In 2015-16, raw material stocks cycle rose to 54 days but has since declined to 49 days in 2017-18. Preliminary estimates for 2018-19 show a further decline to 46 days. It is possible that the estimate for 2018-19 may rise a bit as new information flows in but, it is unlikely to change the story that the raw material stocks are worth less than two months of raw material consumption of companies. This is a big gain compared to the pre-liberalisation days.
- Work-in-progress cycle. The time it takes for raw materials and other inputs to stay in the production process before they turn into finished goods has yo-yo’ed between 15 days and 30 days. Between 2001-02 and 2006-07, the work-in-progress cycle was less than 17 days. But, between 2008-09 and 2016-17 it was much higher at over 30 days.
In 2017-18, the work-in-progress cycle fell significantly to 22 days.

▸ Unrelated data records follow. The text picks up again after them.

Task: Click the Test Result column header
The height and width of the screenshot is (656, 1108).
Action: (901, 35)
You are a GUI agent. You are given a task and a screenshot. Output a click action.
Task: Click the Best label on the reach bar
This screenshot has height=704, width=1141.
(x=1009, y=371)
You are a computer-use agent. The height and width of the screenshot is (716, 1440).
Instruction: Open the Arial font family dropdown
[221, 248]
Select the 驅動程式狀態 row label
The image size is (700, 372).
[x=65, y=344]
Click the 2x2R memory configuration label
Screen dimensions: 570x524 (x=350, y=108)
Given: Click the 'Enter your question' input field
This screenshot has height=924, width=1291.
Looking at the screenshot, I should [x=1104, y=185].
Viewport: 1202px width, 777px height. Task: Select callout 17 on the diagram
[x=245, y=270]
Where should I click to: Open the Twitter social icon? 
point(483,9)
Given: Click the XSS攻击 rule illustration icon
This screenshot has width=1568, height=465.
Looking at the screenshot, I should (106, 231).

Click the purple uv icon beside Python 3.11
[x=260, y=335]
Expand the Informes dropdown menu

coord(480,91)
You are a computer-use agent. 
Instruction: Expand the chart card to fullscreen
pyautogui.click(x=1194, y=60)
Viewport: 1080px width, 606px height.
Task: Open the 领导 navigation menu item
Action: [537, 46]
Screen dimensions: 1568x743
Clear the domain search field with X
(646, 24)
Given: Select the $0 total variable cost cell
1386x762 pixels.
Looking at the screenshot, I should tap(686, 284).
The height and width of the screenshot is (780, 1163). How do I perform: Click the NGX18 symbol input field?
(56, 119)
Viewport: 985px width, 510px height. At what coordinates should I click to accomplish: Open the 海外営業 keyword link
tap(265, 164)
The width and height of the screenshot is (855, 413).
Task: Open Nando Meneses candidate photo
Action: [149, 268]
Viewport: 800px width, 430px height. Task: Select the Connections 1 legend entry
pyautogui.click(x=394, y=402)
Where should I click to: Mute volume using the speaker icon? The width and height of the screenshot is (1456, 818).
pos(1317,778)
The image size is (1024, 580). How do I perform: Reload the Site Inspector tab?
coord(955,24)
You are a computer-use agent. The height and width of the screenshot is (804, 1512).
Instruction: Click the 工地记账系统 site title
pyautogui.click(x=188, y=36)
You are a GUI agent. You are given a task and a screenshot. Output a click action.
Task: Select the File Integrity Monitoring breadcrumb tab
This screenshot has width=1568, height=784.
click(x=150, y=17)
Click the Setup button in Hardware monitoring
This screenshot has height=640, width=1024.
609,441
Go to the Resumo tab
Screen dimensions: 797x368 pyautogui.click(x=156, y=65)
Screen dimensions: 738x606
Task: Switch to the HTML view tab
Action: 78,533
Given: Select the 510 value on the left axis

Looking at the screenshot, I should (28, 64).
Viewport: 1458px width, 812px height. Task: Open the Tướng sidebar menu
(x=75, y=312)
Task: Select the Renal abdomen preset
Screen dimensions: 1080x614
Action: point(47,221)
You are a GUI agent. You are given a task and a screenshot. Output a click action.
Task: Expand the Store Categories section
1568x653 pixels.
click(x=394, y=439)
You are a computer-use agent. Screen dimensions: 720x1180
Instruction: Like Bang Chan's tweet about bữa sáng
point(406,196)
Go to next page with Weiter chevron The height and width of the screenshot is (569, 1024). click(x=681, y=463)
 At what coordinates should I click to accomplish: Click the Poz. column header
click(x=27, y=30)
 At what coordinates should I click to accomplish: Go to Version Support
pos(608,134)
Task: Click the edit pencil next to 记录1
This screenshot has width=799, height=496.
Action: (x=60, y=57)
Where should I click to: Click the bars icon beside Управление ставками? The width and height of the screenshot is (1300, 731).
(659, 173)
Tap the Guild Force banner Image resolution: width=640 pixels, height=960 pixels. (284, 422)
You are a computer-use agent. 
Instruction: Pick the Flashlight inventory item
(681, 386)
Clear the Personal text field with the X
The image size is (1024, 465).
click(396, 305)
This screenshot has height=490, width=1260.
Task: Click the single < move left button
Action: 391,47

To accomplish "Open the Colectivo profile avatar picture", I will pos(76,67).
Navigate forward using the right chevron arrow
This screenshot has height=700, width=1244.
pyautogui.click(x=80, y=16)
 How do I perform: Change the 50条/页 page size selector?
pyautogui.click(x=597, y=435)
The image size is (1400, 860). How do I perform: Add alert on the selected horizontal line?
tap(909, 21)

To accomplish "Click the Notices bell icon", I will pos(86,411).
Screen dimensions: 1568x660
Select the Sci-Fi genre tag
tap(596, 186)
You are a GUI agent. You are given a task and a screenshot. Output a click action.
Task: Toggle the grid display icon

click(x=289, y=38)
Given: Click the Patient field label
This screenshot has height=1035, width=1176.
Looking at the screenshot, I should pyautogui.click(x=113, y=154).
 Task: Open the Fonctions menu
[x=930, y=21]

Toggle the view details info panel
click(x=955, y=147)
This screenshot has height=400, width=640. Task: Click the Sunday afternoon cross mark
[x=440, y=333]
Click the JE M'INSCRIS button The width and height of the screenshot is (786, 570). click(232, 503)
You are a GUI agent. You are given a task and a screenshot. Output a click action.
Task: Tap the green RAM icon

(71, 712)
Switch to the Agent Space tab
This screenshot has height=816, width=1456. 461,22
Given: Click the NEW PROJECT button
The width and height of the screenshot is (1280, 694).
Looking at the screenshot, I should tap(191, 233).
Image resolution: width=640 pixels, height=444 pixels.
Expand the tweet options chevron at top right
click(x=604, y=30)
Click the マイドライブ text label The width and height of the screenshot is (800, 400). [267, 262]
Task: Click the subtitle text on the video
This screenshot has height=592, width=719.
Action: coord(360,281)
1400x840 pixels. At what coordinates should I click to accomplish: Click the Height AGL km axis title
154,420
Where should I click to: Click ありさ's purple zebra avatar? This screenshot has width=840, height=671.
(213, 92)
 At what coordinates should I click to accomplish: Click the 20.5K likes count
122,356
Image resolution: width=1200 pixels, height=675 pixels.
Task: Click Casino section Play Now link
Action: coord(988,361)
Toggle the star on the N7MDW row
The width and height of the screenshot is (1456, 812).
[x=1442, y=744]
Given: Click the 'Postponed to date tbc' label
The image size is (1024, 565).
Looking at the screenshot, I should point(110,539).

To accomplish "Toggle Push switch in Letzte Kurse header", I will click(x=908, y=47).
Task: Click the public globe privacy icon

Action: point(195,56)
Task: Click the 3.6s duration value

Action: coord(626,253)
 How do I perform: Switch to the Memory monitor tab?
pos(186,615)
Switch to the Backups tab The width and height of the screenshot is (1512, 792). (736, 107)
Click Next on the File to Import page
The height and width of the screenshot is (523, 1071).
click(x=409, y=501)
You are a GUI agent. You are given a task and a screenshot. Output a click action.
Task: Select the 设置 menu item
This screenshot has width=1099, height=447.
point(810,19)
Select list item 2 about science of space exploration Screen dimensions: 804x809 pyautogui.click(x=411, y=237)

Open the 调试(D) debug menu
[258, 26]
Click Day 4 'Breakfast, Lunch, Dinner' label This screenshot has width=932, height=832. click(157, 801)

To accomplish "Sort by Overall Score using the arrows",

And then in 2018-19 it fell sharply to just 14 days.
The fall in 2018-19 is however, largely because of an unusual fall in the work-in-progress cycle of construction companies.
- Finished goods cycle. The stock of finished goods sitting with companies at the end of the year is usually worth about 25 days of sales. In 2018-19, this ratio dropped to just 21 days of sales. The fall was across the board. The exceptions included the gems and jewellery industry that saw the finished good cycle rise from 65 days in 2017-18 to 111 days in 2018-19.
- Debtor days. A sharp reduction in debtor days is the single largest contributor to the decline in the overall gross working capital cycle in 2018-19. Companies recovered their dues from customers in just 41 days in 2018-19 compared to 62 days in each of the preceding three years.
The magnitude of the drop at 20 days in a single year is extraordinary. But, the fall is quite spread across all segments. The manufacturing sector saw a fall of 10 days in debtor days. Construction companies saw a similar fall. The fall in the non-financial services sector was a substantial 24 days. And, in electricity companies the fall was of a massive 54 days. Mining sector saw a modest fall of 8 days.
Each of the four components of the gross working capital cycle saw a decline in 2018-19. Therefore, each contributed to the decline. The reduction in debtor days contributed 56 percent of the decline in the working capital cycle in the year. Work-in-progress contributed another 23 percent; finished goods days contributed 12 percent and raw materials 9 percent.